As the two women left, Lieutenant Hadrian again looked between Rourke and Harrian. ‘Sirs?’

But a figure had emerged from one of the relief tents, and Rourke gave her a suddenly anxious look. ‘Lieutenant, could you… please… give me just one moment?’ Barely waiting for her begrudging nod, he turned away from the pair and took four quick steps back towards the plaza.

Then the eyes of Sophia Hale, bathed in sunlight in the plaza of New Seattle, landed on him. His feet were at once too wooden to move.

He’d seen her like this on Vamuridian, when they had both been snarling and snapping at each other, both coiled too tight for various reasons. But they had not exchanged so much as a look since he had left her on Triumph, days that felt like lifetimes ago. He’d heard her voice, though. Heard her voice as it had piped across the system, inspired the people to rise up and begin their resistance, fighting back in actions which had only urged the Dominion foot soldiers to fall back quicker. Harried their operations so thoroughly they could not even begin to think of fortifying for a ground defence.

But all of that was done. And now they were here, in the sun, in a moment of victory, with just their words and memories.

And as his feet refused to move, she came towards him. ‘You came back.’

Rourke swallowed, the blazing sunlight suddenly drying his mouth. ‘You stayed alive.’

Hale gave a soft, fraught smile he wasn’t sure he’d seen on her before. Wasn’t sure he’d ever before seen slip past her poise. She glanced to Lieutenant Hadrian, still waiting with Commander Harrian some metres away. ‘What did Jericho say?’

‘Still under arrest,’ Rourke grunted. ‘But he’ll pay the price for bad judgement too, and he knows it.’

She nodded. ‘I’ll say what I can to any tribunal and inquiry.’

‘I know.
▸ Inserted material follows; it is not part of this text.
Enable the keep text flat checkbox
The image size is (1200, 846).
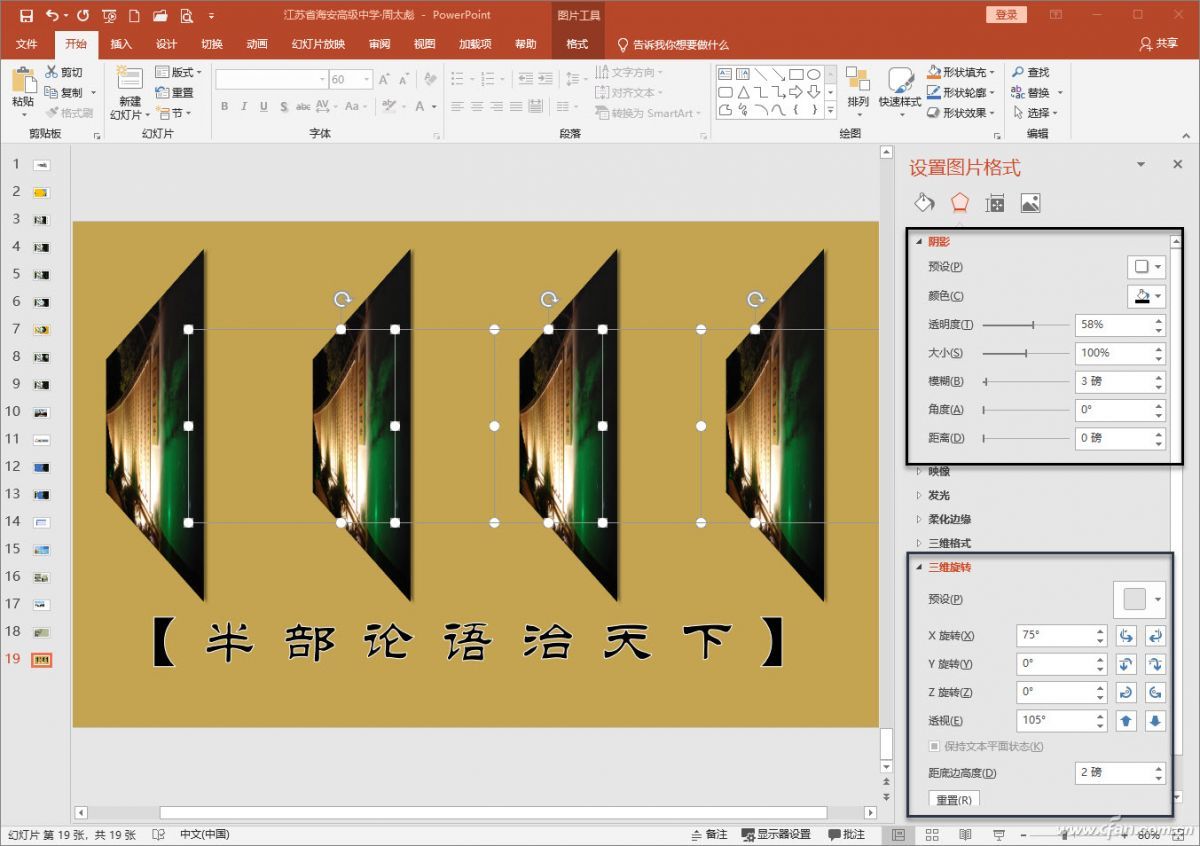[x=935, y=745]
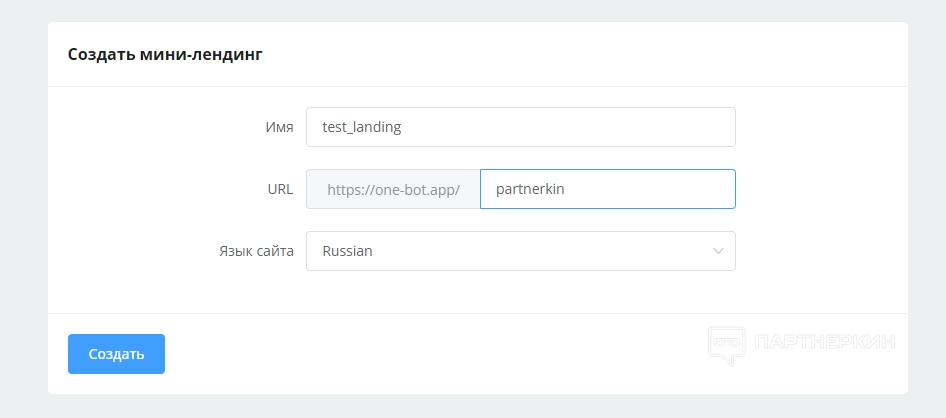
Task: Click the Язык сайта label
Action: 256,251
That’s not…’ He hesitated. ‘I don’t know what I’m saying here.’

‘I do.’ Despite those words, Hale still faltered as she half-raised a hand. Then something seemed to steel in her. She took a step forward. Grabbed him by the wrist. And kissed him.
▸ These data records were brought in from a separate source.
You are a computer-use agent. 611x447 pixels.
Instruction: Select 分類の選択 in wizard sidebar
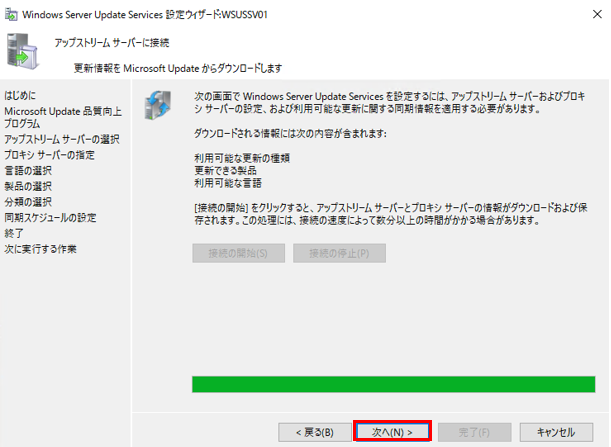(28, 201)
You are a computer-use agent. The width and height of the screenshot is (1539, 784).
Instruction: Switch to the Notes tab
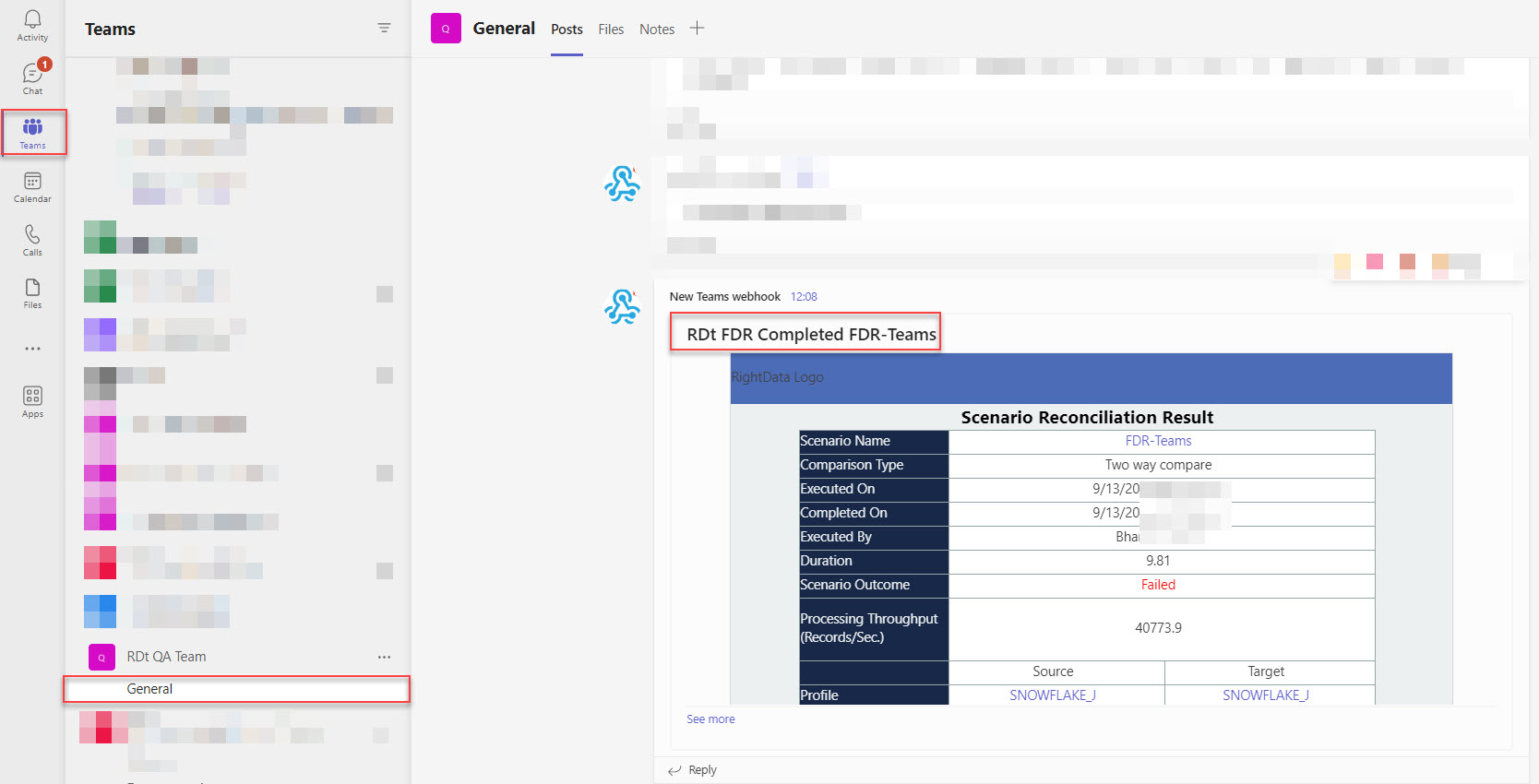coord(657,30)
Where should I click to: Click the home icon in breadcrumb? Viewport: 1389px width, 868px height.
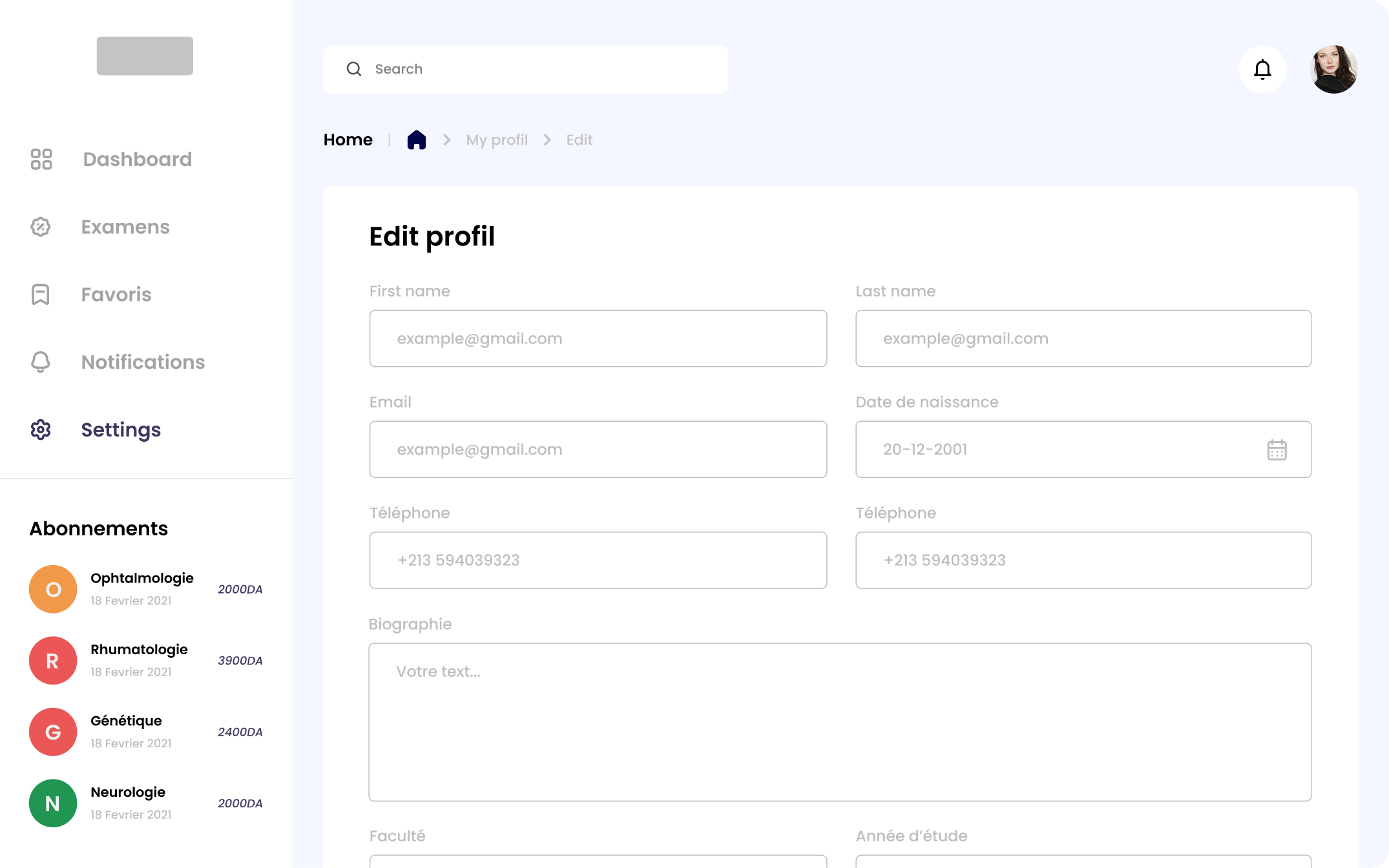[x=417, y=140]
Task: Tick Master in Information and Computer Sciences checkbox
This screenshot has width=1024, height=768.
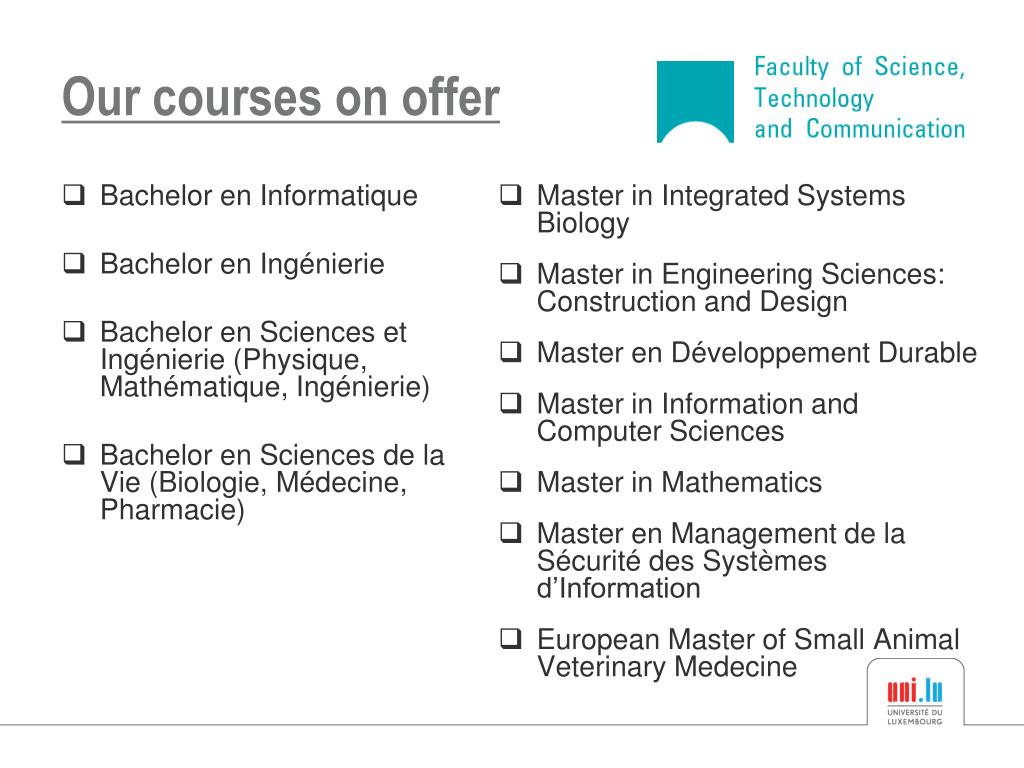Action: [511, 403]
It could not last. And yet it made the distant cheering of victory all the louder in his ears, in his heart.

When she pulled back, forehead resting against his, her breath was quivering. ‘Whatever happens. We’ll talk when it’s over.’

He could have defeated a Dominion fleet by spitting at them at that moment. A tribunal seemed like nothing. Rourke beamed. ‘I’ll see you soon.’
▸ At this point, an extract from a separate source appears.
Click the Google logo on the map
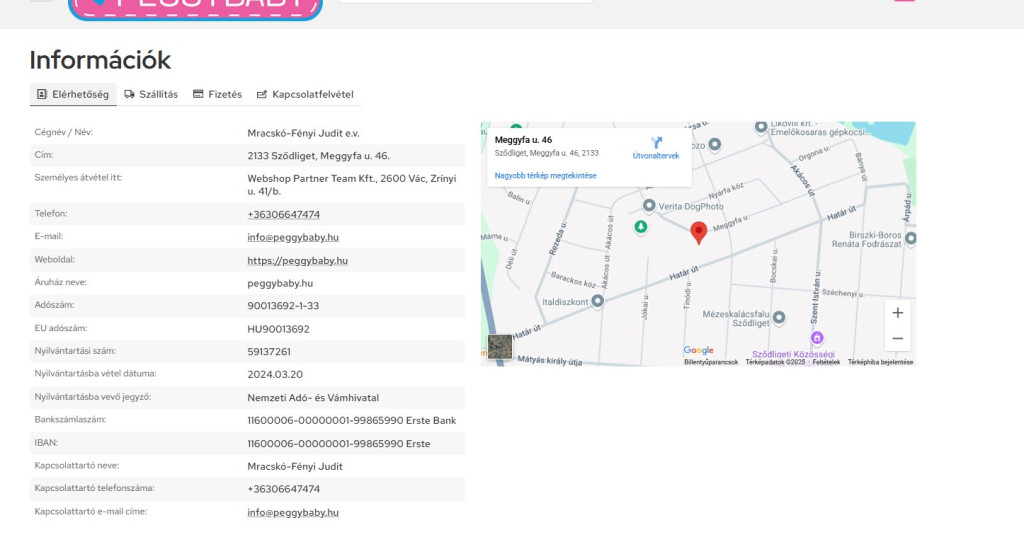 698,350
When he returned to the other two, Lieutenant Hadrian was studiously looking elsewhere. Commander Harrian, on the other hand, wore a tight, amused smile.

‘Trust you,’ said his old comrade, ‘to save the day and get the girl.’

Rourke gave a short bark of laughter as behind him, Hadrian tapped her combadge to instruct Triumph to beam them up. His eyes flickered to the bright blue sky, to the crowds of liberated Izar – to Hale, watching from a distance.

He grinned. ‘Not bad for a day’s work,’ mused Matt Rourke. ‘Even if this is my last.’